**PROBLEM REQUIREMENTS:**
Copy out the lines below, swapping "Participants panel" for "Attendees panel" and keeping everything else unchanged.

**SUPPLIED ENTRIES:**
# # # #

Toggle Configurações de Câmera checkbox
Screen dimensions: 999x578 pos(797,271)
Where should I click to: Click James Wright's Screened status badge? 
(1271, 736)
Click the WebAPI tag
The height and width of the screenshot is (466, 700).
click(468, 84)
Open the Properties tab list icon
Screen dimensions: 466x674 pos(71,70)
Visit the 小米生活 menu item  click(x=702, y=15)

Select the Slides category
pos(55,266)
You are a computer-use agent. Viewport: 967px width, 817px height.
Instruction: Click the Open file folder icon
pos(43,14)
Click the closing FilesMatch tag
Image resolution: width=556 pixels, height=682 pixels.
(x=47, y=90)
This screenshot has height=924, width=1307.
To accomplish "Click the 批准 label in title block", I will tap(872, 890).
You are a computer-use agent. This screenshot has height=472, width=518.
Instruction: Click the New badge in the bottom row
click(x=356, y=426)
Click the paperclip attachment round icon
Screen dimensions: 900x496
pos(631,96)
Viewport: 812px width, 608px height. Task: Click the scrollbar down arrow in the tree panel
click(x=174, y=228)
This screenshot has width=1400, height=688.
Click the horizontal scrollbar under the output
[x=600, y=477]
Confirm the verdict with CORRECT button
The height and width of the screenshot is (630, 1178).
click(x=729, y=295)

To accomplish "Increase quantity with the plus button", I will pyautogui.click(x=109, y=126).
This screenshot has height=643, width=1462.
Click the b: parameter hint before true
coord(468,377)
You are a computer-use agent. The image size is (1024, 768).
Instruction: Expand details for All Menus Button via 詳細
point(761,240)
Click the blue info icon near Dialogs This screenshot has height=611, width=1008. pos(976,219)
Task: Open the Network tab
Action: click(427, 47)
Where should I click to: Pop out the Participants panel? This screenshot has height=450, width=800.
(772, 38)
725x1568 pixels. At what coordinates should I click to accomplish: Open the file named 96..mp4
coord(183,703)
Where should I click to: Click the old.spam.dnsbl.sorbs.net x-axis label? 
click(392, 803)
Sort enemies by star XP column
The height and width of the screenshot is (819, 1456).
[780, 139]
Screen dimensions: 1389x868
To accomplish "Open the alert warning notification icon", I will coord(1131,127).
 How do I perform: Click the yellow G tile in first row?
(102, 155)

# # # #

**EXPECTED OUTPUT:**
Toggle Configurações de Câmera checkbox
Screen dimensions: 999x578 pos(797,271)
Where should I click to: Click James Wright's Screened status badge? 
(1271, 736)
Click the WebAPI tag
The height and width of the screenshot is (466, 700).
click(468, 84)
Open the Properties tab list icon
Screen dimensions: 466x674 pos(71,70)
Visit the 小米生活 menu item  click(x=702, y=15)

Select the Slides category
pos(55,266)
You are a computer-use agent. Viewport: 967px width, 817px height.
Instruction: Click the Open file folder icon
pos(43,14)
Click the closing FilesMatch tag
Image resolution: width=556 pixels, height=682 pixels.
(x=47, y=90)
This screenshot has height=924, width=1307.
To accomplish "Click the 批准 label in title block", I will tap(872, 890).
You are a computer-use agent. This screenshot has height=472, width=518.
Instruction: Click the New badge in the bottom row
click(x=356, y=426)
Click the paperclip attachment round icon
Screen dimensions: 900x496
pos(631,96)
Viewport: 812px width, 608px height. Task: Click the scrollbar down arrow in the tree panel
click(x=174, y=228)
This screenshot has width=1400, height=688.
Click the horizontal scrollbar under the output
[x=600, y=477]
Confirm the verdict with CORRECT button
The height and width of the screenshot is (630, 1178).
click(x=729, y=295)

To accomplish "Increase quantity with the plus button", I will pyautogui.click(x=109, y=126).
This screenshot has height=643, width=1462.
Click the b: parameter hint before true
coord(468,377)
You are a computer-use agent. The image size is (1024, 768).
Instruction: Expand details for All Menus Button via 詳細
point(761,240)
Click the blue info icon near Dialogs This screenshot has height=611, width=1008. pos(976,219)
Task: Open the Network tab
Action: click(427, 47)
Where should I click to: Pop out the Attendees panel? This screenshot has height=450, width=800.
(772, 38)
725x1568 pixels. At what coordinates should I click to accomplish: Open the file named 96..mp4
coord(183,703)
Where should I click to: Click the old.spam.dnsbl.sorbs.net x-axis label? 
click(392, 803)
Sort enemies by star XP column
The height and width of the screenshot is (819, 1456).
[780, 139]
Screen dimensions: 1389x868
To accomplish "Open the alert warning notification icon", I will coord(1131,127).
 How do I perform: Click the yellow G tile in first row?
(102, 155)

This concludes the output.